Le président. Monsieur Riedweg, nous sommes aux extraits ! Il y aura certainement une demande de renvoi en commission ! S'il vous plaît !
M. Bernhard Riedweg. Il n'y en a pas, Monsieur le président ! Il n'y en a pas !
Le président. Même le parapluie bulgare, c'est sans espoir !
Une voix. Donne ta décision, ras-le-bol !
M. Bernhard Riedweg. Ils disent qu'ils en ont ras-le-bol de m'écouter, alors je vais vous donner la décision de l'Union démocratique du centre: tout en restant attentive, l'UDC demande le renvoi du rapport divers au Conseil d'Etat. Merci, Monsieur le président ! Connard de merde !
Le président. Misère... Monsieur Buchs, c'est à vous !
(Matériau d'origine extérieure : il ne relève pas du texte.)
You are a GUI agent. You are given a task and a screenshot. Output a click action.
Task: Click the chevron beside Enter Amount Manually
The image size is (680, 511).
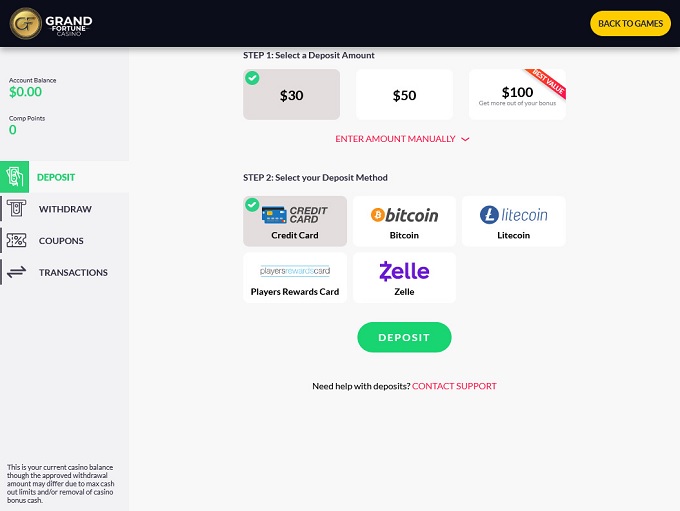pyautogui.click(x=465, y=140)
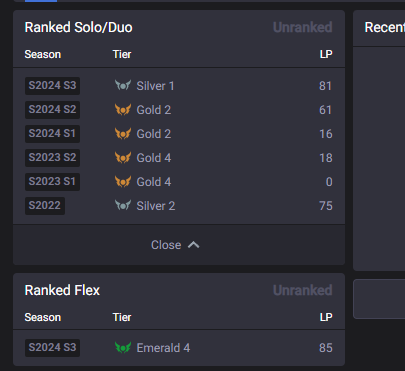Select the S2022 season badge
Viewport: 405px width, 371px height.
[x=45, y=206]
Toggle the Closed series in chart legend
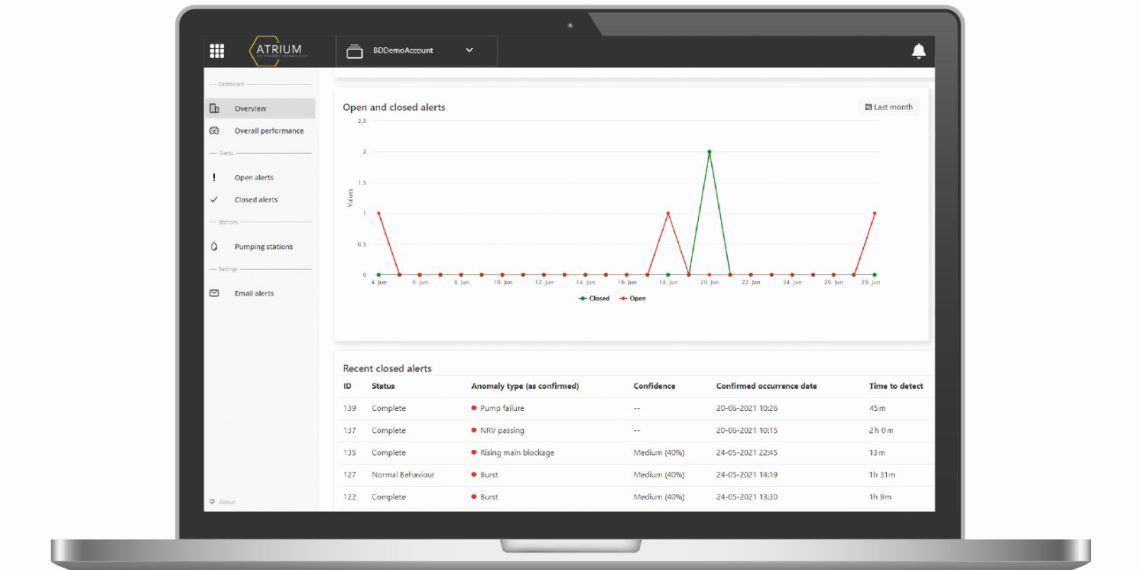The height and width of the screenshot is (570, 1140). click(594, 298)
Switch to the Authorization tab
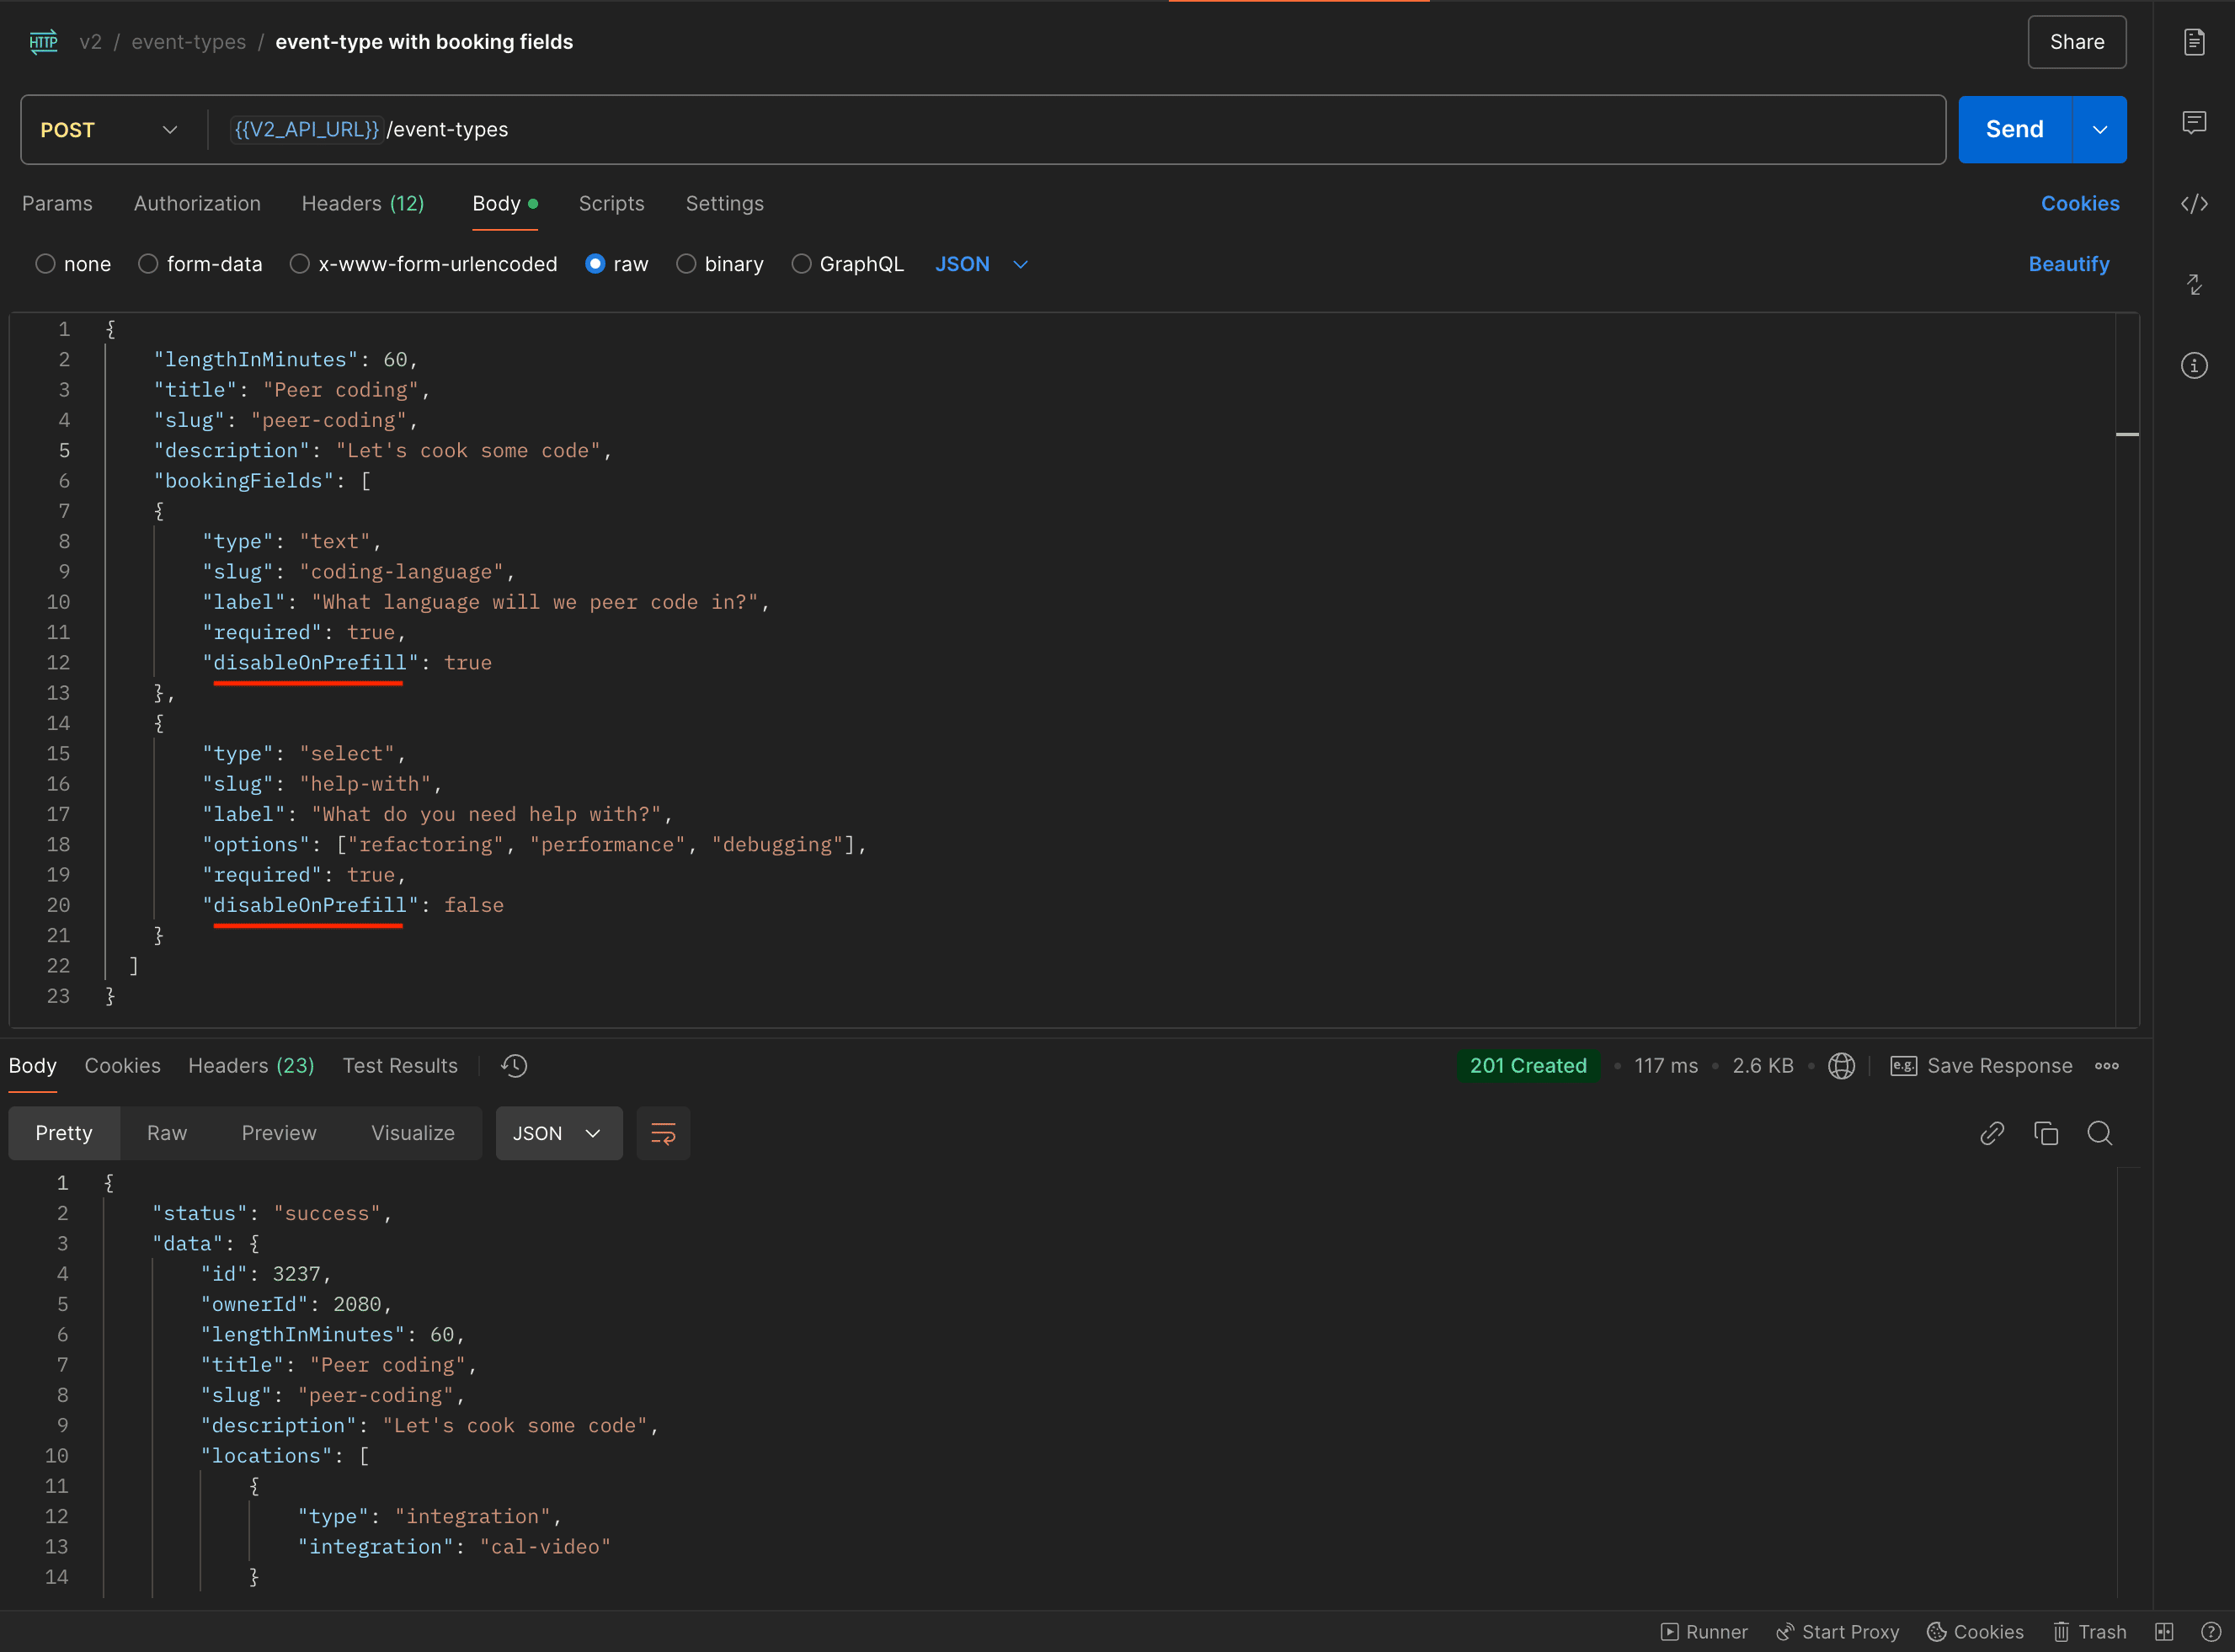Screen dimensions: 2235x1652 point(197,204)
M. Bertrand Buchs (PDC). Merci, Monsieur le président. C'est un débat important, mais il y a un tel brouhaha, c'est regrettable. Le PDC va suivre l'UDC et demandera le renvoi de ce rapport au Conseil d'Etat pour deux raisons. (Commentaires.) Il est vrai qu'on a demandé au Conseil d'Etat de présenter ce rapport avec célérité. Il a dû être préparé dans l'urgence, on aimerait que des choses plus précises soient énoncées. La première chose qui nous déplaît, c'est qu'on ne sait pas à quoi vont correspondre les 44 millions d'économies dans la fonction publique. Il est inadmissible pour nous de décider de couper 44 millions de francs sans savoir où et comment; on aimerait quand même le savoir, c'est la moindre des choses pour nous, députés. L'autre point essentiel pour le PDC, parce que ça concerne son électorat, c'est la revalorisation immobilière de plus de 100 millions de francs. Là-dessus, nous ne sommes pas d'accord; nous ne sommes absolument pas d'accord, même si, semble-t-il, la loi nous y oblige. Nous ne sommes pas d'accord qu'il y ait une augmentation, qu'il y ait un impôt supplémentaire. Une augmentation de cette valeur immobilière va péjorer la classe moyenne basse... (Commentaires.) Oui, on pourrait quand même le dire aussi: on n'est pas d'accord là-dessus et on aimerait que le Conseil d'Etat revoie sa copie avant que le rapport ne soit renvoyé en commission !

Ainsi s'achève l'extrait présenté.